Hong Kong transport minister defends slow start to high-speed rail link and says passenger numbers will need time to hit 80,000-a-day target

Transport minister says high figures would be ‘abnormal’ and public will take time familiarise themselves with Guangzhou-Shenzhen-Hong Kong Express Rail Link

Transport minister Frank Chan Fan has defended the initial low passenger numbers on the new high-speed rail link, and said it would be “abnormal” if it had met the designed capacity on day one.

On Thursday, Chan said the MTR Corporation and the government’s estimate of an average 80,000 passenger trips per day on the 26km-Hong Kong section of the new Guangzhou-Shenzhen-Hong Kong Express Rail Link was meant to be “a long-term arrangement”.

“A mega project like this will take time to build its traffic, especially as it only came into service on September 23,” he said. “I hope the public will take time to familiarise themselves with the mega infrastructure.”

Frank Chan said that it will take time for passenger numbers to hit the levels predicted before it opened. Photo: K.Y. Cheng

The project, which opened on Sunday, cost HK$84.4 billion (US$10.8 billion), and took eight years to build, failed to meet the 80,000 estimate in the first three days of operating.

That figure was cut by 26.5 per cent from the original daily estimate of 109,000 passengers, when Chan revealed the launch date in August. On that day, he also promised the railway would be profitable from “day one”.
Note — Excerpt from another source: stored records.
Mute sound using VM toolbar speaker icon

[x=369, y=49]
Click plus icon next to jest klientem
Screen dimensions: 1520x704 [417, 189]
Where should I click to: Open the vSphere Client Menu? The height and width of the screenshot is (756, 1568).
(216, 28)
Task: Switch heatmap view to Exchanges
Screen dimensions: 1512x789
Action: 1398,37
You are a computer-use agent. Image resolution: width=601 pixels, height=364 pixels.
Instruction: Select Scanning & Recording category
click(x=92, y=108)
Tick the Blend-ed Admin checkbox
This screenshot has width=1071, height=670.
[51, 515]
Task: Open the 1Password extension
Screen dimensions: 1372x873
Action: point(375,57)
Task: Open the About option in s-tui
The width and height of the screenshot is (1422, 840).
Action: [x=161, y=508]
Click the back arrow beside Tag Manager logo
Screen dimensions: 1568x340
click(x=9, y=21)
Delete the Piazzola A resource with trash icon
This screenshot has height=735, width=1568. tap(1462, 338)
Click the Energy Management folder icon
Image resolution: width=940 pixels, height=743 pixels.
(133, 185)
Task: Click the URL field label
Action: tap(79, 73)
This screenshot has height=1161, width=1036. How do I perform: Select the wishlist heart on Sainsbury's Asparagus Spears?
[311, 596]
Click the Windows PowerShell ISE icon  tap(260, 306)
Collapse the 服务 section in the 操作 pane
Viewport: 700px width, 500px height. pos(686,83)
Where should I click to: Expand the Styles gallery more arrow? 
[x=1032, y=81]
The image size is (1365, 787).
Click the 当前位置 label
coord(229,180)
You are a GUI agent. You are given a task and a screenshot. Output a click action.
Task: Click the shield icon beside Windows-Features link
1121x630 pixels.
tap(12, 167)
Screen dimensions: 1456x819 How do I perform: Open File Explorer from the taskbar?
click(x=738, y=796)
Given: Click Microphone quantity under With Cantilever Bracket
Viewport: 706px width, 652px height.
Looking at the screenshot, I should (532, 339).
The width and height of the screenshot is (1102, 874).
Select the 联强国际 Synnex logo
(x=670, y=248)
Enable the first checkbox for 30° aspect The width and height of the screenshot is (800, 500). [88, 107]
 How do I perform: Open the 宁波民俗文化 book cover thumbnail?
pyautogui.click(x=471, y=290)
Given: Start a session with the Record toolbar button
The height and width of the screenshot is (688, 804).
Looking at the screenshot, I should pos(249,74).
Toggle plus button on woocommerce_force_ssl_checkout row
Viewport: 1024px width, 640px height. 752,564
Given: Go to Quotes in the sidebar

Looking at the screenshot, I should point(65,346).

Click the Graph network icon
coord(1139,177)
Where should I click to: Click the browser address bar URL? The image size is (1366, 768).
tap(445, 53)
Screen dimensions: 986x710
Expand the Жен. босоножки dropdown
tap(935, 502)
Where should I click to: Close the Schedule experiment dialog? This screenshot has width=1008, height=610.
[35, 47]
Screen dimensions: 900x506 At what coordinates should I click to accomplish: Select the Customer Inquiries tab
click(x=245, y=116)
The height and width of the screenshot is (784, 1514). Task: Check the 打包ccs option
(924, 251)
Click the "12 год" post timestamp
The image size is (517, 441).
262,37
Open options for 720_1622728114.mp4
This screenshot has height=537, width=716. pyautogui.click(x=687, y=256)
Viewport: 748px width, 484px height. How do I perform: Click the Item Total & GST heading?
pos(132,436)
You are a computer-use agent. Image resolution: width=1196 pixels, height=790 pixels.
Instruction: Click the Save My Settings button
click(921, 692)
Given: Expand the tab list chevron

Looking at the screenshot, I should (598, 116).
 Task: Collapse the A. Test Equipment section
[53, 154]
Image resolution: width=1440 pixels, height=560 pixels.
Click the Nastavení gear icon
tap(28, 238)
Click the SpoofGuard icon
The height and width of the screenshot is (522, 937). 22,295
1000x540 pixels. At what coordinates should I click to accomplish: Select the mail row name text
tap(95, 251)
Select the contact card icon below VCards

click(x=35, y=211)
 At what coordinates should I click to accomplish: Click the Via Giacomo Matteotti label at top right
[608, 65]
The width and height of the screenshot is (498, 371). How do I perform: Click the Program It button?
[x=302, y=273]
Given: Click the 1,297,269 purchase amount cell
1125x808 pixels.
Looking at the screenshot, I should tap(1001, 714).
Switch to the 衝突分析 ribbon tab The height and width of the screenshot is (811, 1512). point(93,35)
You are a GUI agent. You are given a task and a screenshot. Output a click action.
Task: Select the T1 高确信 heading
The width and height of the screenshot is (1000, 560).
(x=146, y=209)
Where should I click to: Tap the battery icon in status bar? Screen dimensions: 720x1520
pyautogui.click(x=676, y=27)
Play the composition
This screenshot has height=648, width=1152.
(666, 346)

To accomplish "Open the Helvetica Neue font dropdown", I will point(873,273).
Passenger figures for Wednesday were not made public.

The traffic declined three days in row to a low of 37,820 passengers on Tuesday, or 52 per cent below the average daily estimate figure. On Monday, the figure was 46,463, which was 42 per cent less, and Sunday, at 75,517, which was 5.6 per cent lower.

During the three-day period, there were more inbound passengers than outbound. On Tuesday, inbound passengers accounted for about 60 per cent of the total, compared to about 56 per cent on Sunday. On Monday, the ratio was at 41 per cent.

To ease crowds at ticketing counters, which are designated for printing out tickets ordered on the mainland’s rail company China Railway Holdings’ website, 12306.cn, Chan said, three more counters would be added to bring the number to 10. .
Eight self-service machines are being installed for redeeming these tickets. The mainland website is one of the two platforms selling high-speed rail tickets, the other is the MTR Corp’s website. Ticket purchases on the former require a mainland mobile phone number.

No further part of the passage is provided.